Requirements
Rewrite the listing from the line with "Screen dimensions: 1024x487" up to and including the line with "Action: pyautogui.click(x=22, y=250)", substituting "Profile sets" for "Persona sets" and leaving everything else unchanged.

▼

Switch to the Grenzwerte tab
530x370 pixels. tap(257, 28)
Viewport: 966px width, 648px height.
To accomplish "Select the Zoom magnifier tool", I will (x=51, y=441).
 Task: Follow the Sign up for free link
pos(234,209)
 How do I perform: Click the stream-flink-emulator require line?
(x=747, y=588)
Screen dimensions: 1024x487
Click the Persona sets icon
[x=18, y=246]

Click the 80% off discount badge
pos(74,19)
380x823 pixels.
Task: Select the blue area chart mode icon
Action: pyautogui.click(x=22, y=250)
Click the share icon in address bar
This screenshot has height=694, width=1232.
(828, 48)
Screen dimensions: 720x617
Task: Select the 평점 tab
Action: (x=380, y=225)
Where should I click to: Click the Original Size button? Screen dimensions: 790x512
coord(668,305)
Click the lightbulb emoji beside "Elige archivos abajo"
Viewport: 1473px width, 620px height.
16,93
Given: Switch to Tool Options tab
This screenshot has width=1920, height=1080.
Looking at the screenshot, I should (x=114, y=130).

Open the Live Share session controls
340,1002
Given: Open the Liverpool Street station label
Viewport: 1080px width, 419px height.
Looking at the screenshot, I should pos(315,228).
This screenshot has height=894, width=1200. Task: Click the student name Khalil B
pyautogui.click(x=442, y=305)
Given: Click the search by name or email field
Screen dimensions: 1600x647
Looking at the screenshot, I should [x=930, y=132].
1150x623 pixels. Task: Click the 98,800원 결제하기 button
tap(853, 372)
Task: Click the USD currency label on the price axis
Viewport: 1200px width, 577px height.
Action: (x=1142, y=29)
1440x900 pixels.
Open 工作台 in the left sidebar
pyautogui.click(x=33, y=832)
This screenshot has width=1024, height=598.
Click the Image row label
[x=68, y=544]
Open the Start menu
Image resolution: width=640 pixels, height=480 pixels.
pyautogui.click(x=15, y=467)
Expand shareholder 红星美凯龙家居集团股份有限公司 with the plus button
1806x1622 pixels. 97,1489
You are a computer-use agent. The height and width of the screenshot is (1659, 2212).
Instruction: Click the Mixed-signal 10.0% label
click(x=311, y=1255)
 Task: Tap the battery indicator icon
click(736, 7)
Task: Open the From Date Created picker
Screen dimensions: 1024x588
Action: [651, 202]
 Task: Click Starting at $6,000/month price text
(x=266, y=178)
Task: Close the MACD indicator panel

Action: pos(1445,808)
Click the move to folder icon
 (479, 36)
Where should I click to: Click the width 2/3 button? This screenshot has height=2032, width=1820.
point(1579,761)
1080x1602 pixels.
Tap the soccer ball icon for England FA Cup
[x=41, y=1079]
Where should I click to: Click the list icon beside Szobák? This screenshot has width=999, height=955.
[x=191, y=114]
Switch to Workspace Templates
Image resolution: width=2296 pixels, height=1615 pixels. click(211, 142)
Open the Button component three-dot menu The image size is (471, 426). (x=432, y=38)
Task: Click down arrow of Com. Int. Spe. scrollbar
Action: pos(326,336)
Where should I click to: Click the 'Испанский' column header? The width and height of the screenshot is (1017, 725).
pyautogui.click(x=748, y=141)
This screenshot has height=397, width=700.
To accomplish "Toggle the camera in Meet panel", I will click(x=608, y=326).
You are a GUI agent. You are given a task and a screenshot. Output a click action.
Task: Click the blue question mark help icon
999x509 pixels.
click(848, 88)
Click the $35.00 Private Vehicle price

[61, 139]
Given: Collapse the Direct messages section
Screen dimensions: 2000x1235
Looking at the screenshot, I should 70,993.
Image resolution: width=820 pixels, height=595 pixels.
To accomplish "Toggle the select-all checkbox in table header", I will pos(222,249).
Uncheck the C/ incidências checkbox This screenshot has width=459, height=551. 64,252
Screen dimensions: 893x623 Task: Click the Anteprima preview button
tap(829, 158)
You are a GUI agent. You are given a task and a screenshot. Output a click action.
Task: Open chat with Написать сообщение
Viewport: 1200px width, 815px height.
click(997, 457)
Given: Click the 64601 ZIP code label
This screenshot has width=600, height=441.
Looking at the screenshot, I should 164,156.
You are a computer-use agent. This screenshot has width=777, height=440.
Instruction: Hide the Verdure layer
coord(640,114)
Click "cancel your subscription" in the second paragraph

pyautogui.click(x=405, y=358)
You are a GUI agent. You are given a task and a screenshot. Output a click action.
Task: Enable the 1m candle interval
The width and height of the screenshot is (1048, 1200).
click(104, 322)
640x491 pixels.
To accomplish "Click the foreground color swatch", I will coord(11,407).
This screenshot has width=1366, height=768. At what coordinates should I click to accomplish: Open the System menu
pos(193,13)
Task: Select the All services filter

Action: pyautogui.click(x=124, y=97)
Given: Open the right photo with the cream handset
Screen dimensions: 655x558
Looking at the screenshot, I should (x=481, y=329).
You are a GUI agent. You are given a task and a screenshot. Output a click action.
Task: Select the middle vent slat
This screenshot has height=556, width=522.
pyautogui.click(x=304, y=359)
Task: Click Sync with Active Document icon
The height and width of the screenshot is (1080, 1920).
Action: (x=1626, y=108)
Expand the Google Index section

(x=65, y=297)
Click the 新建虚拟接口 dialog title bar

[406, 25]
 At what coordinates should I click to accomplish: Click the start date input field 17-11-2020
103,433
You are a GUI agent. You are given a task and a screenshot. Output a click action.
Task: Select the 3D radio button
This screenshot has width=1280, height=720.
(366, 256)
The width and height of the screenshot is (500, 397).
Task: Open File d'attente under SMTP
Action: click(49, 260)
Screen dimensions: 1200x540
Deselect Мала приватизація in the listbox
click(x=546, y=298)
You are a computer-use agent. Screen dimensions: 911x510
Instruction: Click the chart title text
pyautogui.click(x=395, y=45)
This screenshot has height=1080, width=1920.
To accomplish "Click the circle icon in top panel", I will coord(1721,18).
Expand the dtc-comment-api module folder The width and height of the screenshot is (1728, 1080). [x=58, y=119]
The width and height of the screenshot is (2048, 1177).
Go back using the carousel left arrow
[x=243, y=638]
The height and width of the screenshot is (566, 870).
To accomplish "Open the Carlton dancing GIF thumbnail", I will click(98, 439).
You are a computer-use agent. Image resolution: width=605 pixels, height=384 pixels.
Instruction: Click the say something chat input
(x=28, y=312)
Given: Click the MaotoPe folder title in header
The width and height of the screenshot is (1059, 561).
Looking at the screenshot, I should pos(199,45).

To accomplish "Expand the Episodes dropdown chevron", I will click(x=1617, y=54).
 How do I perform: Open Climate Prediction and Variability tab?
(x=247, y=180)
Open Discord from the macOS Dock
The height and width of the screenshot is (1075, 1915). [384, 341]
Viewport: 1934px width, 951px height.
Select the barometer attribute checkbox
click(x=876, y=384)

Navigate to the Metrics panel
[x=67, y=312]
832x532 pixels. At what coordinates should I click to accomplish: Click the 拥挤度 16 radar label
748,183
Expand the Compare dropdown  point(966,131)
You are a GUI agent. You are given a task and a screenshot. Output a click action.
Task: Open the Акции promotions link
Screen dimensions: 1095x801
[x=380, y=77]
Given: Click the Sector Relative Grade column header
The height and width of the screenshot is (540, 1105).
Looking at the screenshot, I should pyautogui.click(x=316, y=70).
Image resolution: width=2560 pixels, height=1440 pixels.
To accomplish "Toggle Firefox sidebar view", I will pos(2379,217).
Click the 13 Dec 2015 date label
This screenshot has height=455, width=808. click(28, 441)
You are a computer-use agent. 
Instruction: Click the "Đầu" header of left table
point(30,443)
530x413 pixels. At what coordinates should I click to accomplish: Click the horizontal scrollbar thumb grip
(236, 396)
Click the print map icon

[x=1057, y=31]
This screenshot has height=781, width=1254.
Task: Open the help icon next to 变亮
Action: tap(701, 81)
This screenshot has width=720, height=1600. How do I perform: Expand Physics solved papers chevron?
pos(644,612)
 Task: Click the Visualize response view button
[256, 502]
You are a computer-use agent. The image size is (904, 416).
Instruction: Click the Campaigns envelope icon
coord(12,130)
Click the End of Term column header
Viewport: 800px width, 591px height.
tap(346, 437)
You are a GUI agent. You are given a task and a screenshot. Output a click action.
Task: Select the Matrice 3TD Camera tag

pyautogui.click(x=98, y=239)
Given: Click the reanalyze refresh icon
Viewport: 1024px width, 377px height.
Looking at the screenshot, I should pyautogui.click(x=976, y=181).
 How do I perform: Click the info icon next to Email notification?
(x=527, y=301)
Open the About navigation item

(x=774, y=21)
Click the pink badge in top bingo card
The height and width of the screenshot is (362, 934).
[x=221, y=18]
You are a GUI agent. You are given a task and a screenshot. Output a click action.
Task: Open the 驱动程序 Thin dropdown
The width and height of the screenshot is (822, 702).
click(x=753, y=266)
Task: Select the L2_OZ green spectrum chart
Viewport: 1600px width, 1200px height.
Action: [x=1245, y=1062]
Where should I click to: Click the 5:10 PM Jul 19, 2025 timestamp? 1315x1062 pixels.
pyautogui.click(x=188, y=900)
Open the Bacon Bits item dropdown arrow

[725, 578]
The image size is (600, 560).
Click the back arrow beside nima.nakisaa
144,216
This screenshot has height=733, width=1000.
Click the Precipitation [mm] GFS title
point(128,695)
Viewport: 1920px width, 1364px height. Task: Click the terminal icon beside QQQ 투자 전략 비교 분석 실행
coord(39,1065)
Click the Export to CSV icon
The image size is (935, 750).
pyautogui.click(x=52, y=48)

▲

Response to this task
Screen dimensions: 1024x487
Click the Profile sets icon
[x=18, y=246]

Click the 80% off discount badge
pos(74,19)
380x823 pixels.
Task: Select the blue area chart mode icon
Action: pyautogui.click(x=22, y=250)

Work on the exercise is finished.